Restaurantes vacíos: la crisis también se sienta a la mesa
La gastronomía argentina atraviesa uno de los momentos más complejos de los últimos años. La caída del consumo, la pérdida del poder adquisitivo y el aumento sostenido de los costos están golpeando a bares, restaurantes y bodegones, un sector históricamente vinculado al encuentro social, la vida familiar y el movimiento económico de las ciudades. Lo que antes era una salida habitual para muchas familias hoy se convirtió en un gasto que cada vez más personas deciden postergar.
Las cifras que comenzaron a difundirse en los últimos meses muestran una fuerte retracción en las salidas a comer afuera, pero detrás de esos números aparecen historias concretas de comerciantes que ven cómo sus negocios se vacían mientras las obligaciones económicas continúan llegando puntualmente. Uno de ellos describió la situación con una frase tan simple como contundente: “Ayer tuve tres comensales, anteayer tuve dos. Se está poniendo insostenible”. La imagen resume el escenario que viven muchos establecimientos que durante años trabajaron con salones llenos y hoy observan mesas vacías durante gran parte de la jornada.
El problema no se limita a una baja en la facturación. Cada día con pocas ventas representa una pérdida difícil de recuperar porque los costos siguen corriendo. Alquileres, tarifas de luz y gas, impuestos, cargas sociales, salarios e insumos aumentan mientras el movimiento comercial disminuye. En ese contexto, el empresario explicó que la situación se vuelve cada vez más difícil de sostener: “El deterioro uno lo va padeciendo día a día, el endeudamiento. Es duro porque no llegás ni a cubrir los gastos. Y no es que mañana lo que no laburé hoy lo recupero”.
A diferencia de otros rubros, la gastronomía depende en gran medida del consumo cotidiano. Una mesa vacía en un restaurante es una venta que se pierde para siempre. Nadie vuelve al día siguiente a consumir lo que dejó de consumir la noche anterior. Por eso la caída de clientes genera un efecto acumulativo que termina afectando toda la estructura económica del negocio.
La preocupación se extiende a lo largo de todo el país. Muchos empresarios aseguran que el panorama empeora mes a mes y que todavía no encuentran señales claras de recuperación. “No sabemos cuándo se detiene o se termina, porque se va profundizando”, afirmó el comerciante al ser consultado sobre la evolución de la crisis. La incertidumbre se convirtió en un factor más dentro de una ecuación cada vez más difícil de sostener.
El temor a los cierres también comenzó a instalarse con fuerza en el sector. Lejos de plantear un escenario hipotético, el gastronómico sostuvo que el riesgo es concreto y cercano. “Es inminente en muchos casos”, aseguró, al referirse a establecimientos que ya no logran generar ingresos suficientes para afrontar sus compromisos básicos.

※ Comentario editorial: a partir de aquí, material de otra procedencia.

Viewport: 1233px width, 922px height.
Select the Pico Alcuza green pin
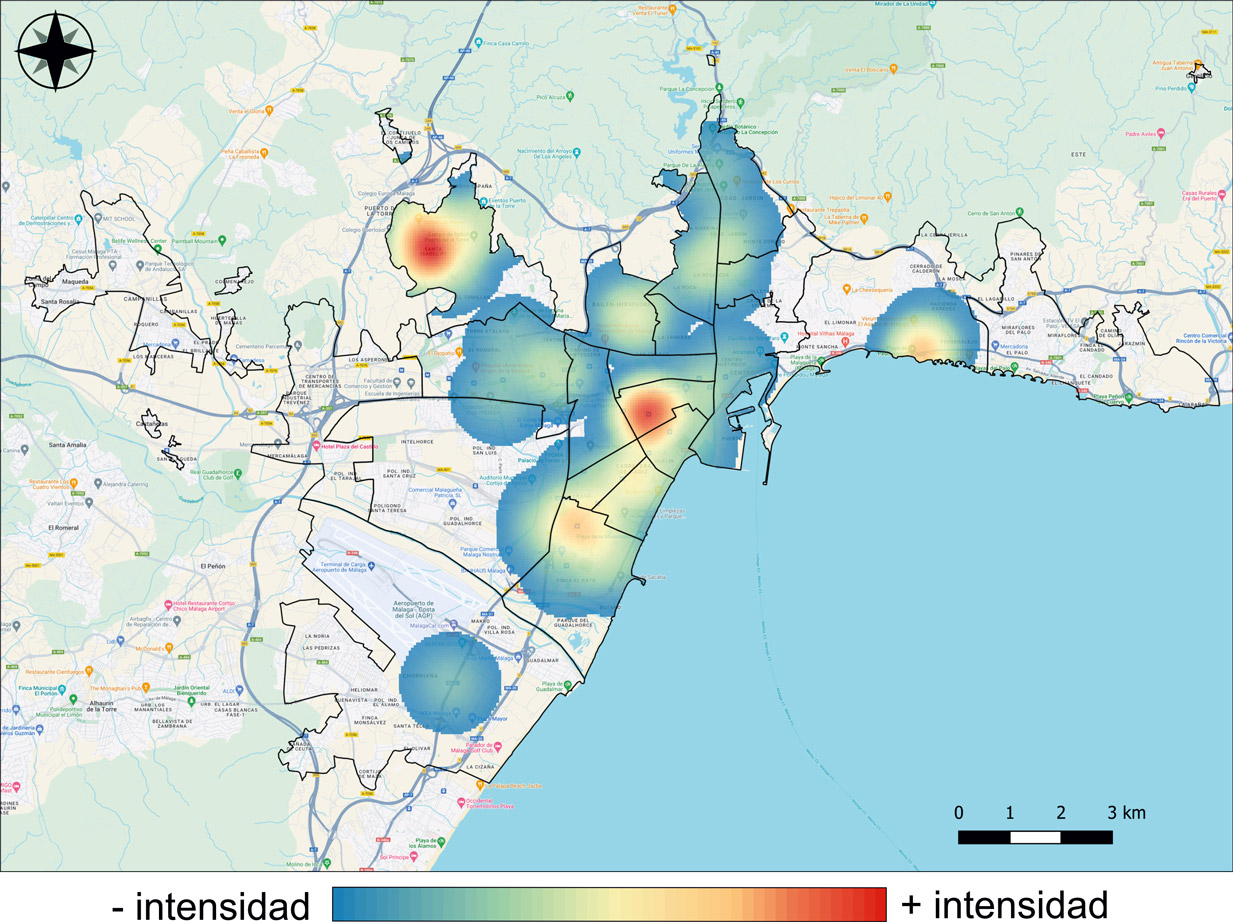(569, 97)
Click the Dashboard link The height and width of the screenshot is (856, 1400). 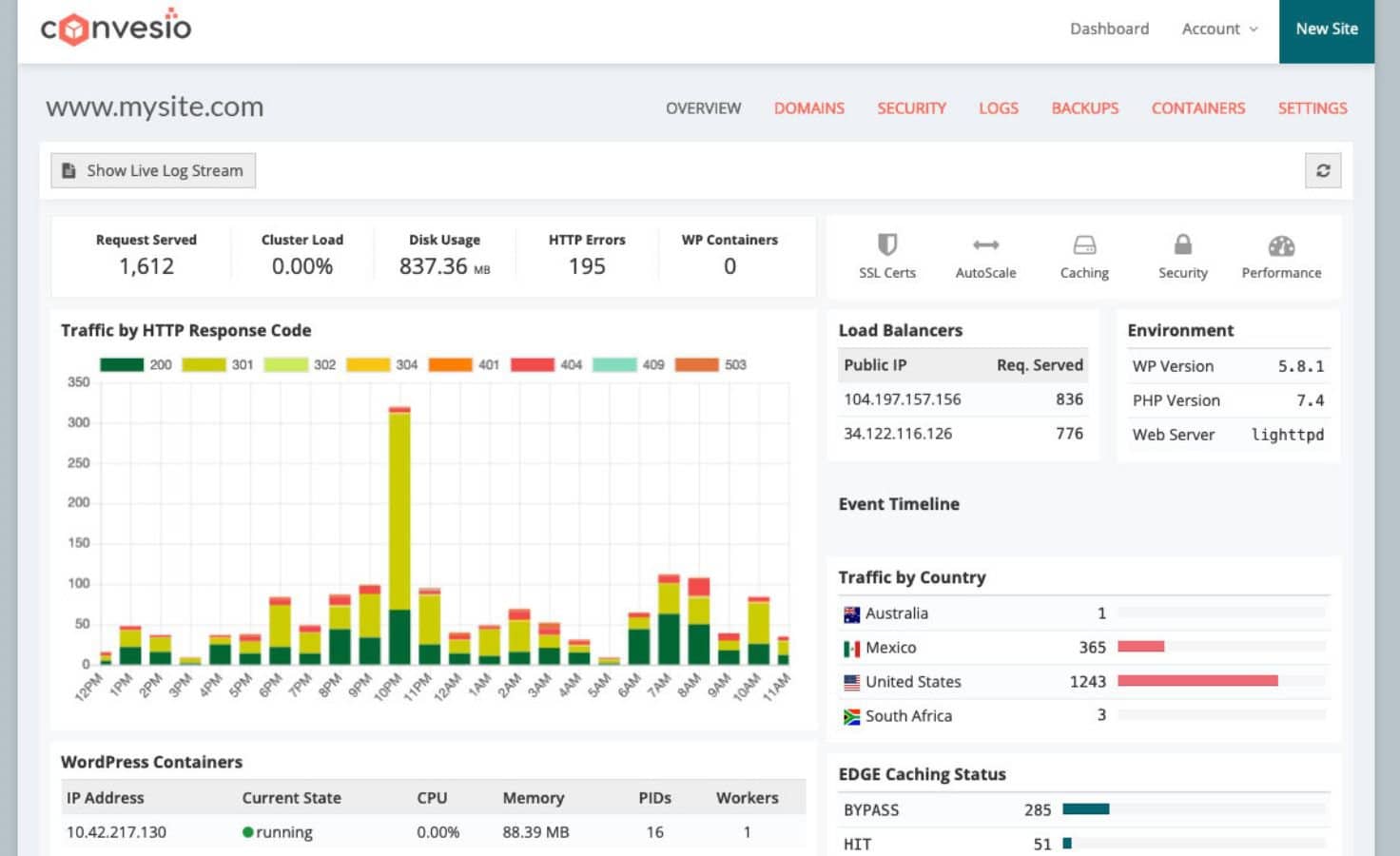pyautogui.click(x=1109, y=29)
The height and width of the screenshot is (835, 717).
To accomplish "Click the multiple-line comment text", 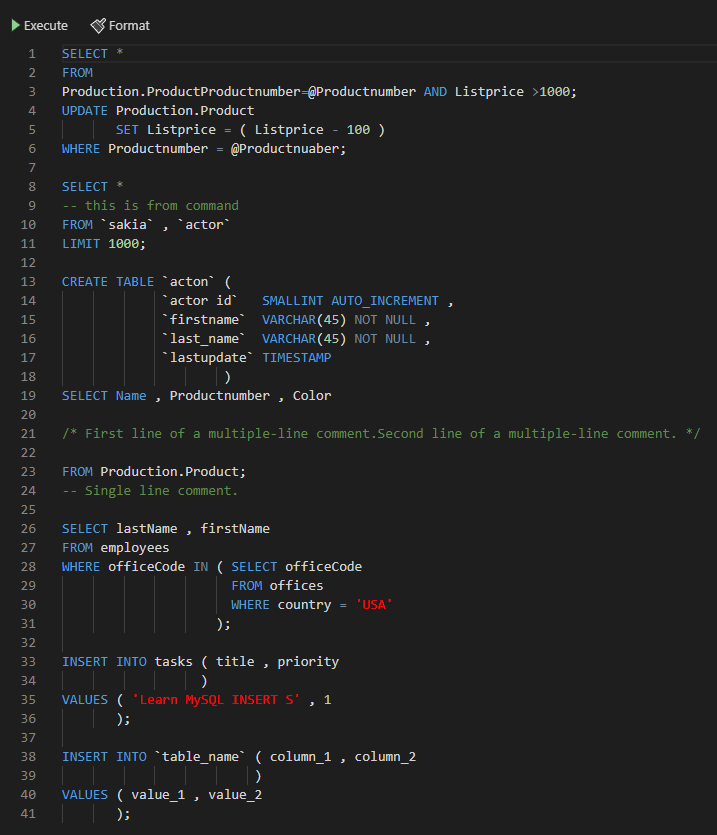I will coord(381,434).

La situación llegó a un punto en el que algunos propietarios están recurriendo a recursos personales para intentar mantener abiertas las puertas de sus negocios. “De mantenerse de esta manera, tenemos un tiempo de supervivencia de tres a seis meses vendiendo bienes personales para poder sostener las fuentes de trabajo”, explicó. Detrás de esa frase aparece una preocupación que excede a los dueños: la continuidad laboral de miles de trabajadores que dependen de la actividad gastronómica.
Cada restaurante que atraviesa dificultades arrastra además a una extensa cadena de proveedores, distribuidores, productores y pequeños emprendedores. La carne, las verduras, las bebidas, los productos de limpieza y los servicios asociados también dependen del funcionamiento de estos comercios. Cuando cae el consumo en un restaurante, el impacto se multiplica mucho más allá de sus paredes.
Los bodegones y restaurantes forman parte de la identidad cultural argentina. Son espacios donde se celebran cumpleaños, reuniones familiares, encuentros entre amigos y momentos que forman parte de la vida cotidiana. Por eso la crisis del sector no sólo tiene una dimensión económica. También refleja las dificultades que enfrentan miles de familias para destinar parte de sus ingresos a actividades que hasta hace poco eran habituales.
“Estamos cerrando a fin de mes”, concluyó el empresario. La frase no habla únicamente del balance de un negocio gastronómico. También describe una realidad que atraviesa a comerciantes, trabajadores y consumidores en distintos puntos del país, donde cada vez resulta más difícil sostener una actividad económica que depende, en gran medida, de que la gente tenga dinero disponible para sentarse a una mesa y compartir una comida.